La historia de la película se centra en un niño que al finalizar la Guerra Civil descubre a su amigo y su padre asesinados, sin embargo, no se trata de un relato de la guerra sino de la devastación moral que produce la guerra sobre la población civil. A pesar de que entre sus personajes cohabitan los que ganaron y los que perdieron la guerra, no es una película que trate sobre los conflictos entre vencedores y vencidos, sino que se centra directamente en las emociones y los sentimientos de sus personajes.

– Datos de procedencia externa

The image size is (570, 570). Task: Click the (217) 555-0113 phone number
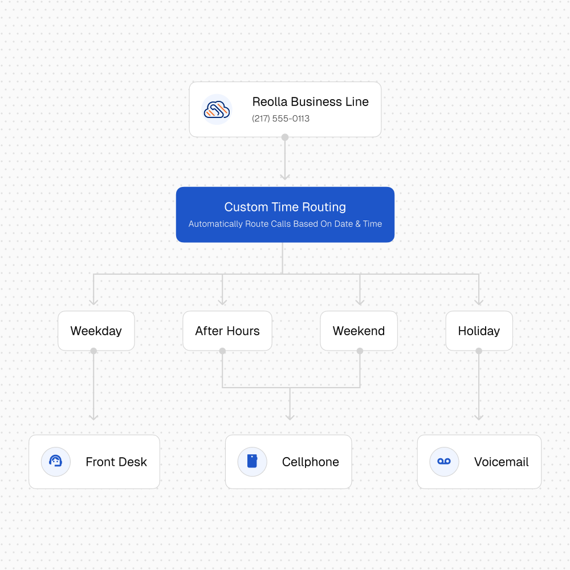coord(280,119)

A través de ellos descubrimos las terribles consecuencias de la guerra, lejos de los campos de batalla, como si ilumináramos una fotografía antigua y en una esquina apareciesen desdibujados unos personajes grises y descubriésemos su vida íntima, llena de contradicciones y miserias cotidianas, alejándonos de la tentación de mitificarlos como a héroes y, sobre todo, de juzgarlos.

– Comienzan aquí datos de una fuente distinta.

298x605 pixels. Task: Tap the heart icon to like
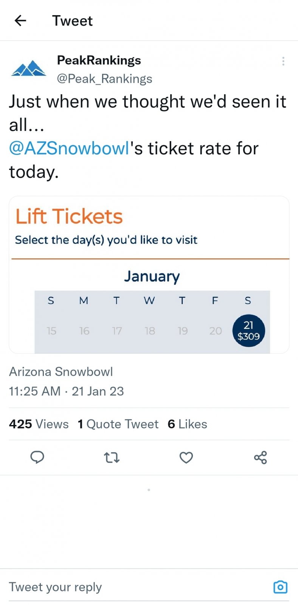pos(186,458)
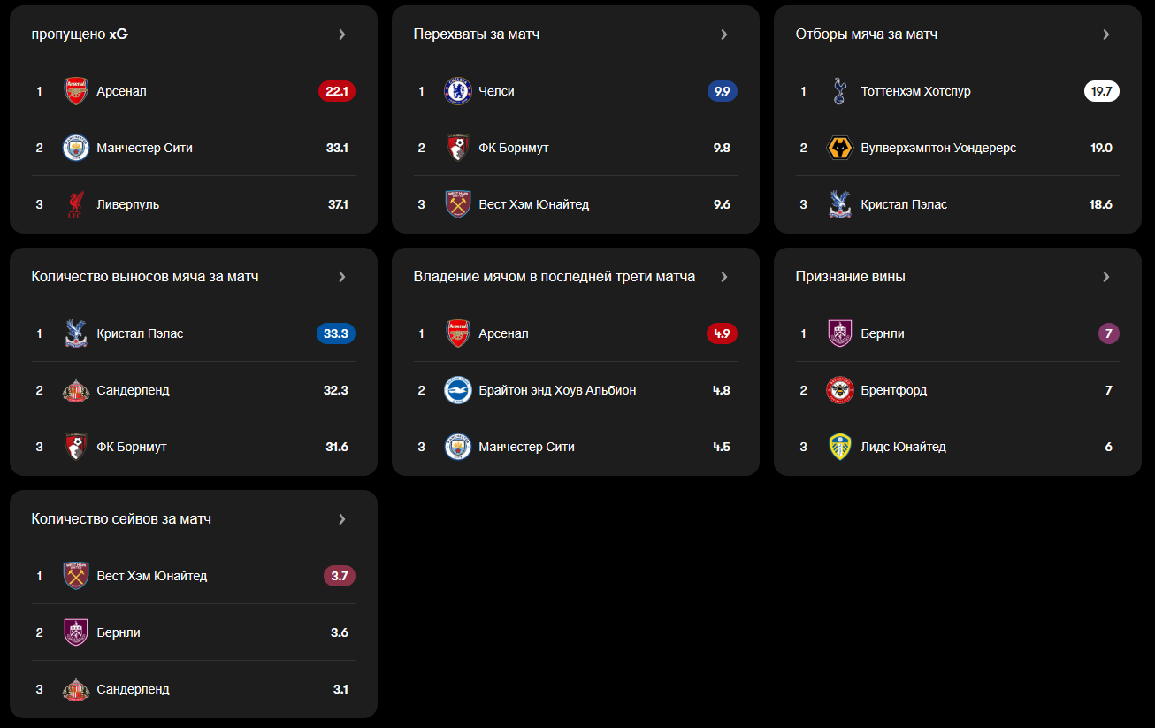This screenshot has height=728, width=1155.
Task: Expand the пропущено xG card chevron
Action: (342, 34)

Pa negre se trata de una película de emociones, huye del costumbrismo y de la crónica de una época adoptando una postura de género inscrita en el melodrama. La manera de filmarla es desprovista de elementos conceptuales en el lenguaje fílmico que nos separa de lo que sucede a los personajes. Todo ha ayudado a que la historia avance y que nos emocionemos a través de los ojos del niño que nos la narra. Siempre en primera persona y sin recurrir a flashbacks, a pesar del peso que tienen los hechos y los personajes del pasado. Se utilizan otros dos sistemas narrativos que enriquecen el melodrama: el thriller y el fantástico. El thriller por cuanto tiene que descubrirse gradualmente los enigmas. El fantástico porque comporta una mirada infantil que se detiene sobre lugares y personajes llenos de misterio. Aunque nunca llegan al extremo de la fantasía, limitándose a dar una dimensión mágica y poética, real y verosímil, que repercute en la fotografía, la banda sonora y en las constantes referencias al mundo de los pájaros, símbolo de los ideales de sus personajes.

Desde luego el entorno está algo desdibujado del momento político, tal vez por la obviedad, pero eso parece una opción en la que el telón de fondo se mantiene impreciso para reforzar la idea abstracta de opresión sobre sus personajes. Dos películas bellas, sobre todo, la segunda: Pa negre.